Are you tuned in to caltopo?


----------



## carvedog

lhowemt said:


> Are you tuned in to caltopo?


No idea what that is.


----------



## Conundrum

J-https://caltopo.com/m/176F

Search Boundary Creek, Idaho and zoom in and you can see the road down. On the right, layer in fire activity and it will show where the fire is in relation to the ramp. Pretty good tool. Better than inci. Looks like there is still some distance between but not a lot.


----------



## IDriverRunner

Conundrum said:


> J-https://caltopo.com/m/176F
> 
> Search Boundary Creek, Idaho and zoom in and you can see the road down. On the right, layer in fire activity and it will show where the fire is in relation to the ramp. Pretty good tool. Better than inci. Looks like there is still some distance between but not a lot.
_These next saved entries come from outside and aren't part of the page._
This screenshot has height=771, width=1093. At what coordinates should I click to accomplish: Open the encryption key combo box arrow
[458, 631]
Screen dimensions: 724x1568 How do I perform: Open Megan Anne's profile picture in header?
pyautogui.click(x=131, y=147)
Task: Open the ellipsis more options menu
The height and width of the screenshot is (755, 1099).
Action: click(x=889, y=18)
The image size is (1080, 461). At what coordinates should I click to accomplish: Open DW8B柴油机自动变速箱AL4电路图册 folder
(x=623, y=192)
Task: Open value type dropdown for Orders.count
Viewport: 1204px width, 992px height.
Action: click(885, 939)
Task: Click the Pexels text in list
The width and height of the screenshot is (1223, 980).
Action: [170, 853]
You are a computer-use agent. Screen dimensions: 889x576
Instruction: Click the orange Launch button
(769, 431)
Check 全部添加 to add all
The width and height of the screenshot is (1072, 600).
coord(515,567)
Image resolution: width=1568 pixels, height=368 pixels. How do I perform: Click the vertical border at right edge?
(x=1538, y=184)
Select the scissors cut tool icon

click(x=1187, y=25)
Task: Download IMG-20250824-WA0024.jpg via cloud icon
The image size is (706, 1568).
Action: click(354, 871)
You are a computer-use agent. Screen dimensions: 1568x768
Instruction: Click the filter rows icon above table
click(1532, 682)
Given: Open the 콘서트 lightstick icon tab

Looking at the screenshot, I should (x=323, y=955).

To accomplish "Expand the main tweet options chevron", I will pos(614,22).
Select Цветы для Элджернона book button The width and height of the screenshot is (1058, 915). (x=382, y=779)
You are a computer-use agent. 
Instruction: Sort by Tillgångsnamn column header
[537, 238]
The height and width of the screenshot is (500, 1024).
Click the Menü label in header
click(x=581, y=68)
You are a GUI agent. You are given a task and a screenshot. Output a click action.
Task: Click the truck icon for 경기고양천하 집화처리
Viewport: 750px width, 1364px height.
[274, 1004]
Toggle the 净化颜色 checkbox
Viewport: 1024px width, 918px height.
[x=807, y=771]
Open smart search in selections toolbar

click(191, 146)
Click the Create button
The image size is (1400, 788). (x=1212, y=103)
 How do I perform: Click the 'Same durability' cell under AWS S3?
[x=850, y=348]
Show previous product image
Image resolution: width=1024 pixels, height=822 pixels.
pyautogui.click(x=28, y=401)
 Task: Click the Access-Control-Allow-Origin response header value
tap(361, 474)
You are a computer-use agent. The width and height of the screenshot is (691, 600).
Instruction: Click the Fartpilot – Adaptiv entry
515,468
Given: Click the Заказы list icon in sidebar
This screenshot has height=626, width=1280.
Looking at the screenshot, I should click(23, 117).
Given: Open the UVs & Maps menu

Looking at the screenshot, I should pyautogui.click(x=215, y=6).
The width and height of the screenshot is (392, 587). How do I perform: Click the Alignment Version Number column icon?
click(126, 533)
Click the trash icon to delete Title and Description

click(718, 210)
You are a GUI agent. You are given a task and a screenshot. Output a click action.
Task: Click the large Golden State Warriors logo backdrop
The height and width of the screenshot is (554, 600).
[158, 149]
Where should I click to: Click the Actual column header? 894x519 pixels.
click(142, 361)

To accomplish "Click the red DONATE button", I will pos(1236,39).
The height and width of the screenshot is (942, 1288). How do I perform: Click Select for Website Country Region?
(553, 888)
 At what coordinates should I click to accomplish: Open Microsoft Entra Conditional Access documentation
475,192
Woah! Thanks for that tool!


----------



## carvedog

I got Boundary Creek in the White Clouds first but that is an amazing tool.......how long has this been going on?

I feel dumb for not knowing.


----------



## Dangerfield

Looks as though there is limited entry to the launch via pilot vehicle in mornings (conditions allowing) Updated on Friday the 20th. Appears as though the boat slide is rigged with USFS line/hose/sprinkler to protect the structure in the event fire is upon it

Boundary Fire Information - InciWeb the Incident Information System 

The lightning-caused Boundary Fire 24 miles NW of Stanley was detected on August 10. On Thursday, the fire exhibited minimal activity. Most of the activity was concentrated in the timber in the north section of the fire. After Wednesday's more active burning and wind-driven runs, flight crews were able to estimate the fire has grown to about 550 acres. 
Firefighters are now using a point protection strategy to protect values at risk rather than directly engaging. Type 1 crew members are staying at Sulfur Creek Ranch and Morgan Ranch to assist with creating and enhancing defensible space.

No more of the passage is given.